Stop to Greenwashing. The new EU Parliament directive

Stop to generic environment declarations. Enough with misleading information on products.

From now on, only sustainability labels based on approved certification systems or established by public authorities will be allowed. And the guarantee information will have to be more visible. That is to say: EU Parliament puts an end to greenwashing and to deceptive information.

The new directive has finally been approved on January 17 with 593 votes in favour, 21 against and 14 abstentions. The aim of the Parliament is that of protecting consumers from misleading marketing practices, helping them to make more informed purchasing choices – improving product labelling and forbidding the use of misleading environmental declarations. For this reason, several problematic marketing habits related to greenwashing and to the early obsolescence of goods have been added to the European list of banned commercial practices.   

The directive is now waiting for the final approval by the European Council; after that, it will be published in the Official Journal. Member states, among whom Italy, will have one year to transpose it in their national law.

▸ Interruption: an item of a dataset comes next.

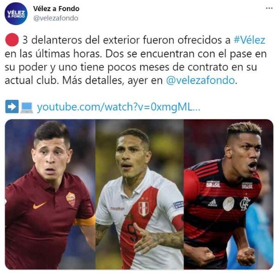
Task: Open the left photo of Roma player
Action: click(50, 195)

The new rules aim at making product labelling clearer and more trustworthy, by forbidding the use of generic environmental claims (“environmentally friendly”, “animal friendly”, “green”, “natural”, “biodegradable”, “climate neutral”, “eco”, etc.) if not supported by evidence. And more: the use of sustainability labels too will be regulated, considering the confusion created by their proliferation and by the lack of comparative data. In the future, only sustainability labels based on official certification systems or established by public authorities will be allowed in the EU. Moreover, the directive will ban claims that a product has a neutral, reduced, or positive impact on the environment because of emissions offsetting schemes.

The new law has another important goal – that of making producers and consumers focus more on the durability of the goods. For this reason, in the future the information on the guarantee will have to be more visible, thanks to the creation of a new label that will give more relevance to products with an extended guarantee period. Unfunded durability information, prompting to replace goods sooner than necessary, or presenting goods as repairable when they are not – all this will be forbidden.